* **TASK DETAILS**:
Give all of the data again exactly as written, omitting every image.

(Dataset entries)
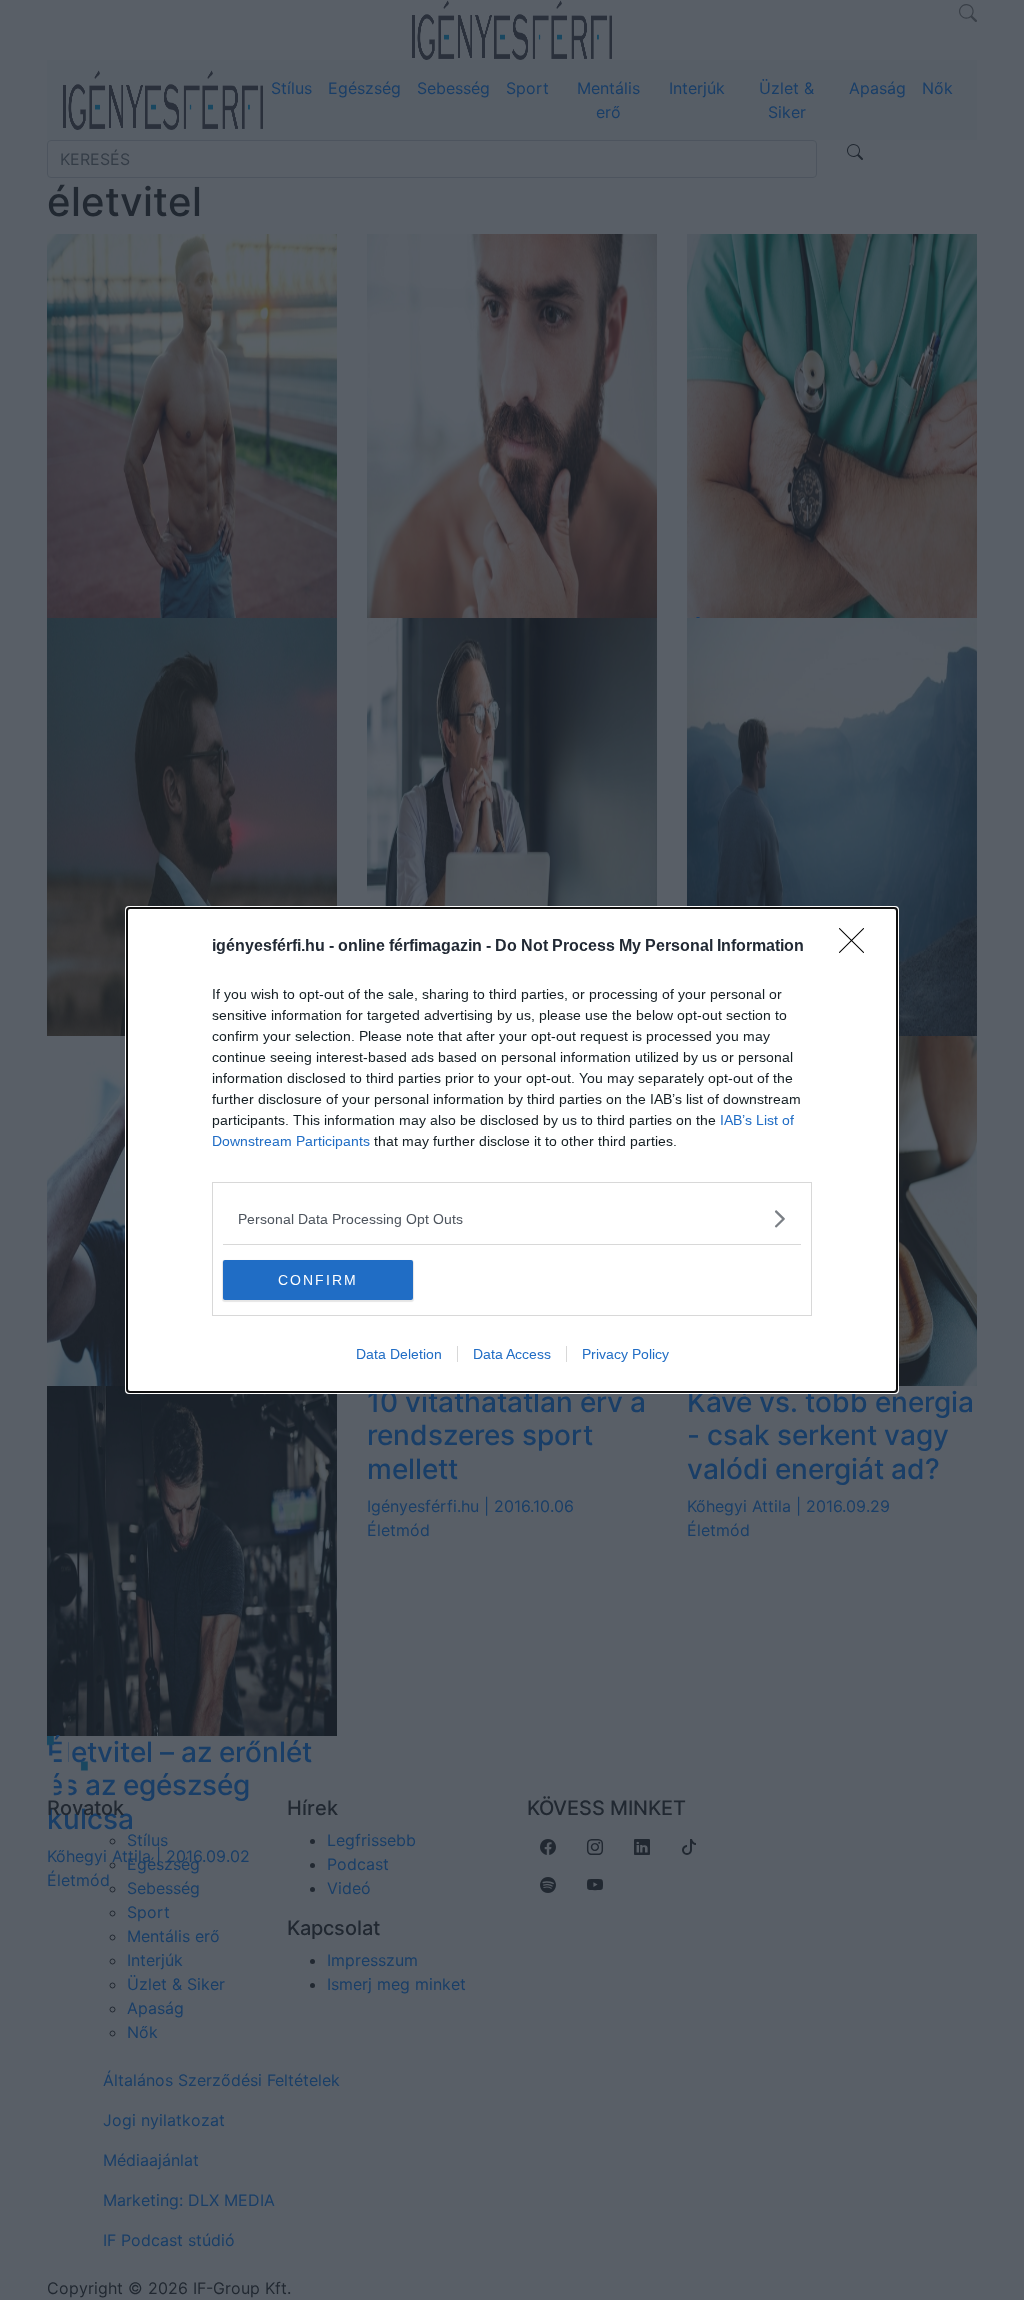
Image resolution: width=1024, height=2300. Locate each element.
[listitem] (512, 1218)
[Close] (858, 947)
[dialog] (512, 1150)
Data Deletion (399, 1354)
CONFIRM (318, 1280)
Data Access (512, 1354)
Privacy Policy (625, 1354)
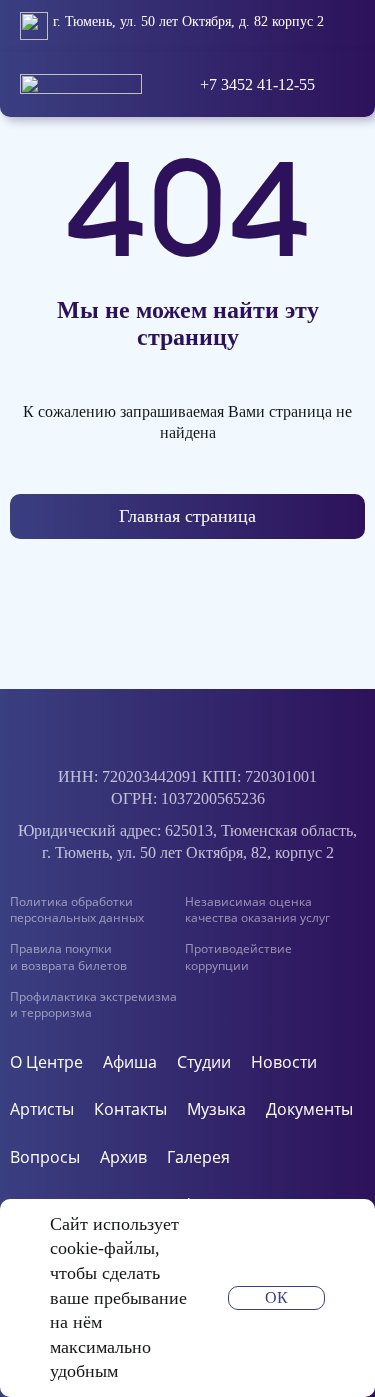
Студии (204, 1062)
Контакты (130, 1109)
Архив (123, 1157)
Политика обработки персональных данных (77, 910)
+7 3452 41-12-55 (257, 84)
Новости (284, 1062)
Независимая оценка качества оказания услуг (257, 910)
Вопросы (45, 1157)
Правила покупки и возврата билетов (68, 957)
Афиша (130, 1062)
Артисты (42, 1109)
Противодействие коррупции (238, 957)
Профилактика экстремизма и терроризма (93, 1005)
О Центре (46, 1062)
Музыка (216, 1109)
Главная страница (187, 516)
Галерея (198, 1157)
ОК (276, 1297)
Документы (309, 1109)
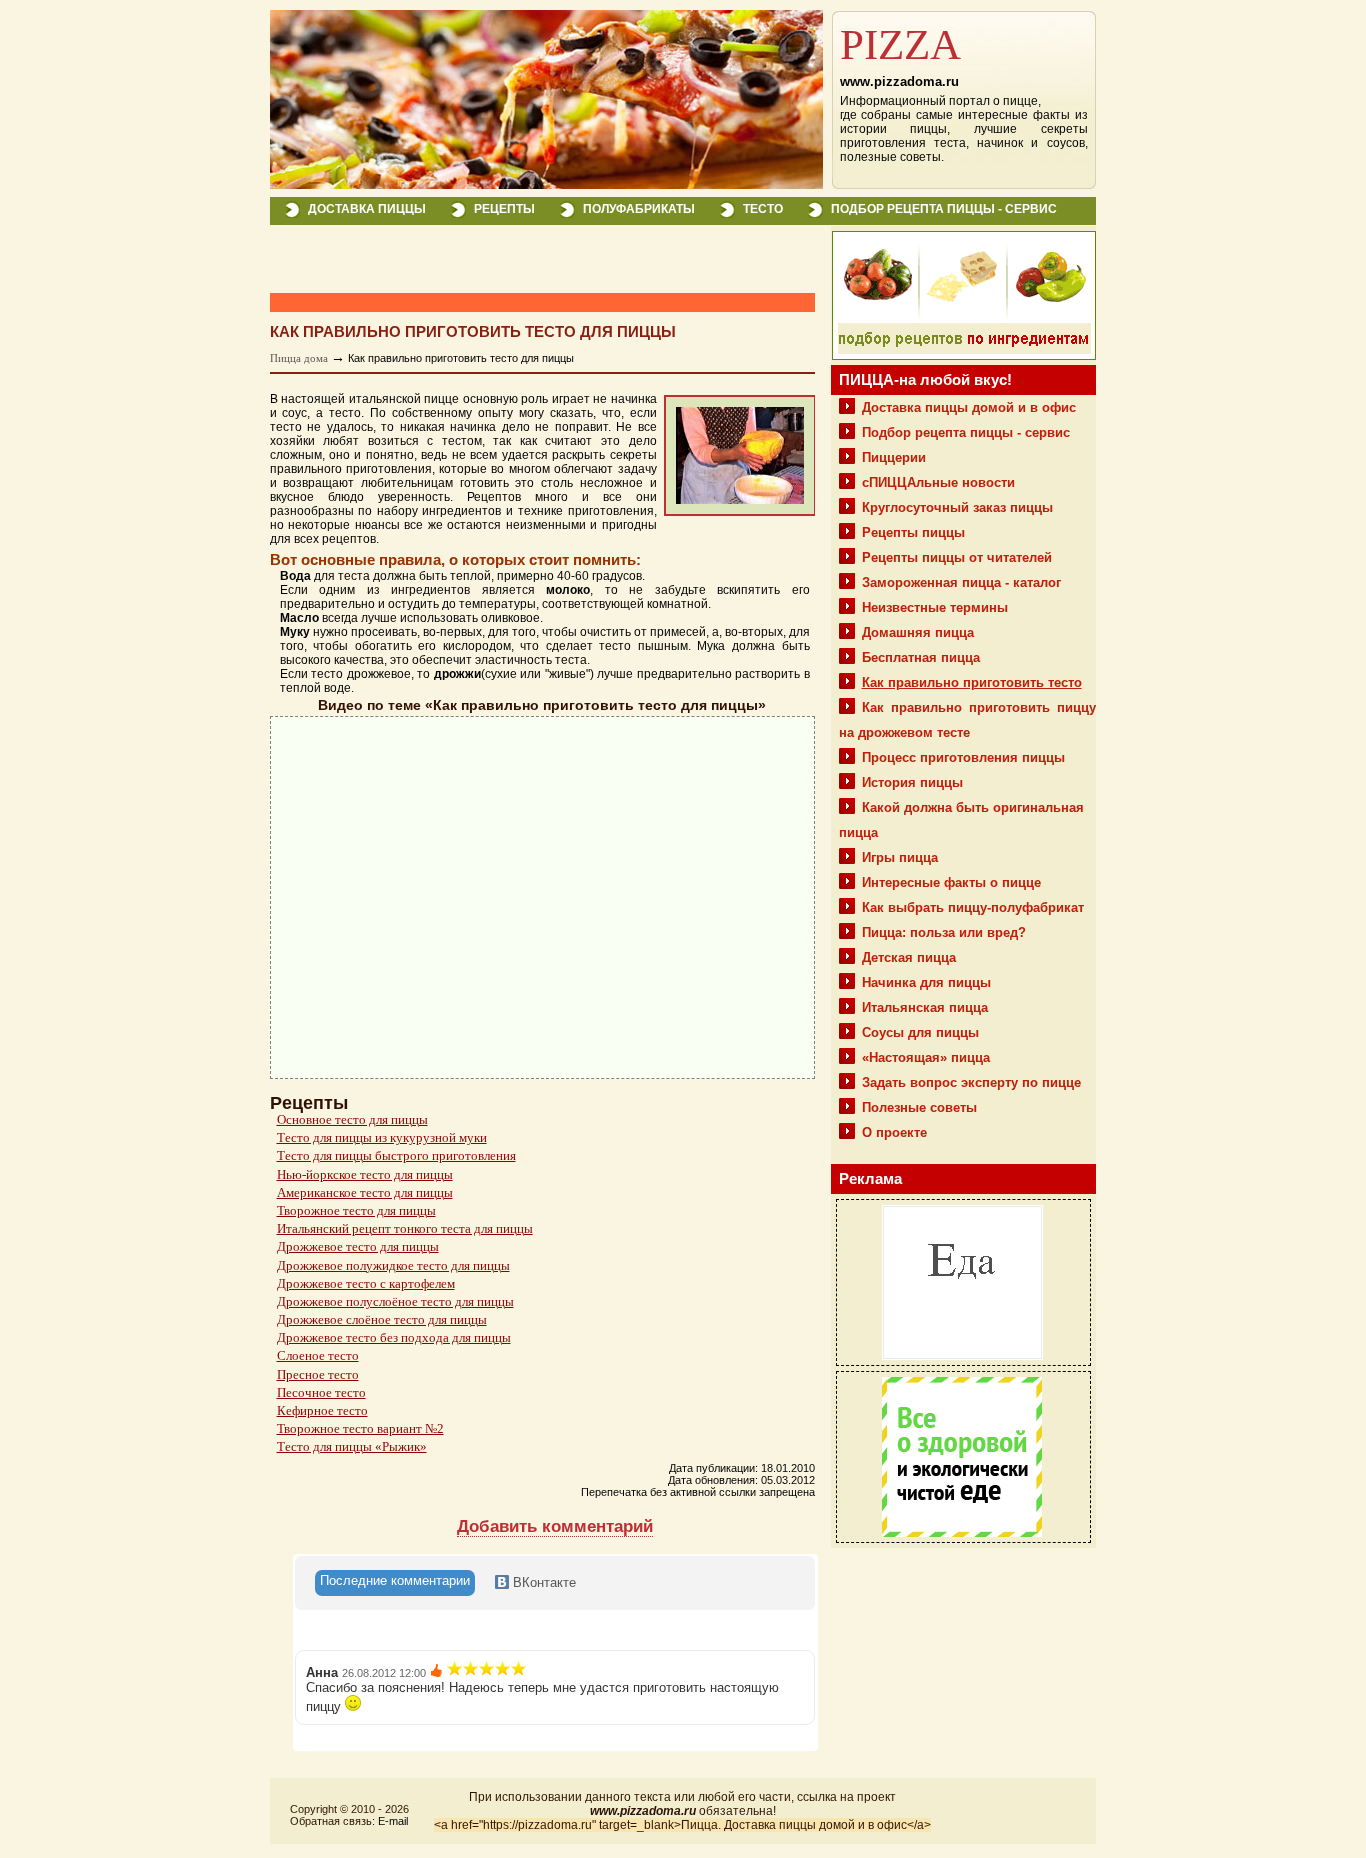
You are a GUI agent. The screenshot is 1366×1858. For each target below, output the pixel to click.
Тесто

* **SOLUTION TO THIS TASK**:
Image resolution: width=1024, height=2300. Locate each element.
[listitem] (512, 1218)
[Close] (858, 947)
[dialog] (512, 1150)
Data Deletion (399, 1354)
CONFIRM (318, 1280)
Data Access (512, 1354)
Privacy Policy (625, 1354)
Студии (204, 1062)
Контакты (130, 1109)
Архив (123, 1157)
Политика обработки персональных данных (77, 910)
+7 3452 41-12-55 (257, 84)
Новости (284, 1062)
Независимая оценка качества оказания услуг (257, 910)
Вопросы (45, 1157)
Правила покупки и возврата билетов (68, 957)
Афиша (130, 1062)
Артисты (42, 1109)
Противодействие коррупции (238, 957)
Профилактика экстремизма и терроризма (93, 1005)
О Центре (46, 1062)
Музыка (216, 1109)
Главная страница (187, 516)
Галерея (198, 1157)
ОК (276, 1297)
Документы (309, 1109)
You are a GUI agent. The screenshot is 1366×1858. For each target below, output the pixel to click.
Тесто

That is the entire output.